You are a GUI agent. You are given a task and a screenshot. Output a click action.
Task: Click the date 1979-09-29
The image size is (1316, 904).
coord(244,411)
--
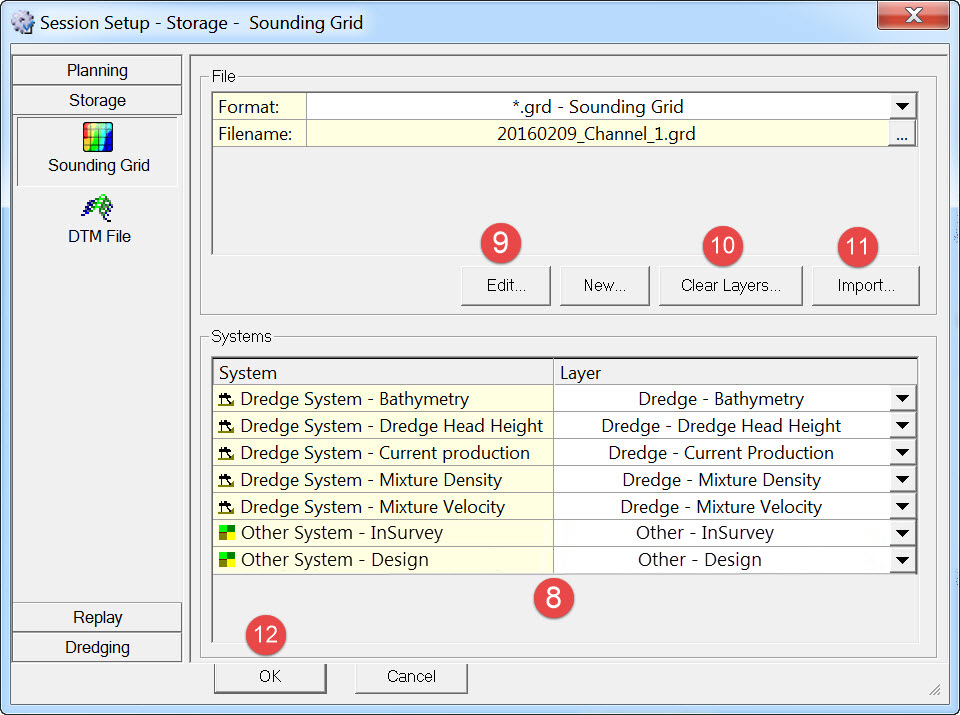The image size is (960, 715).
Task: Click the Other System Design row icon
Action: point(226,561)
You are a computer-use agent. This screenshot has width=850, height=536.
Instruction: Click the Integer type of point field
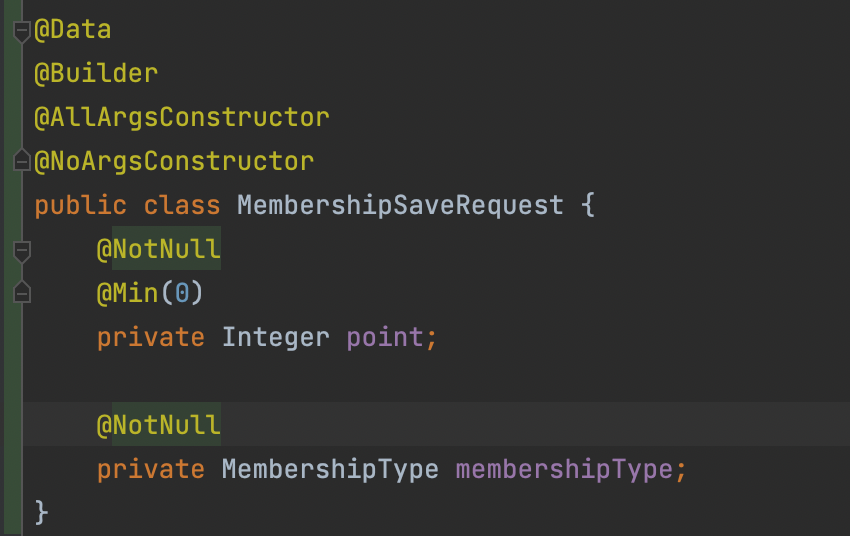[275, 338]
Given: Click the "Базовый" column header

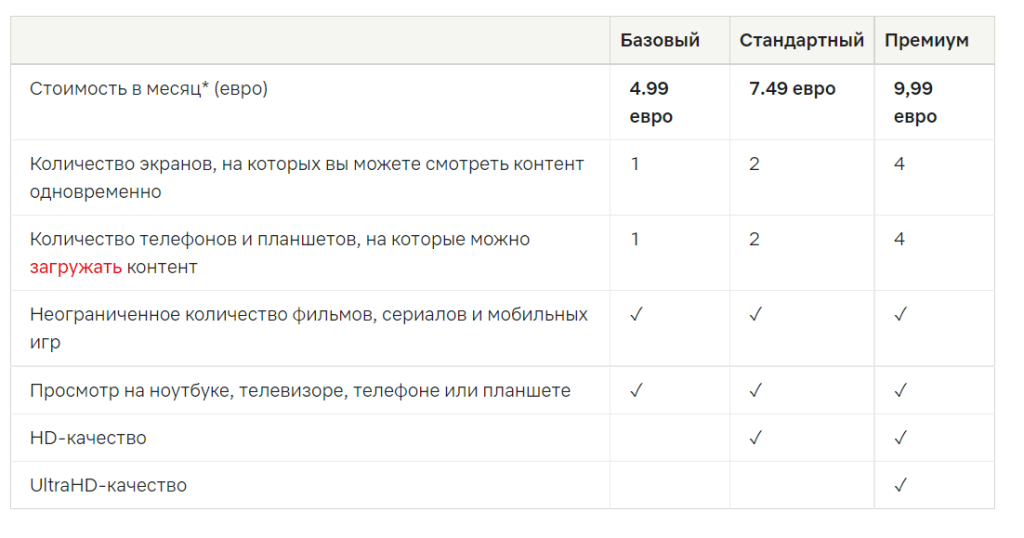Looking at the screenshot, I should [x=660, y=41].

**What needs to be done**
All lines above that contain the word "agent" are to be copied.

**Response for this exercise**
You are a GUI agent. You are given a task and a screenshot. Output a click action.
You are a computer-use agent. This screenshot has width=850, height=536.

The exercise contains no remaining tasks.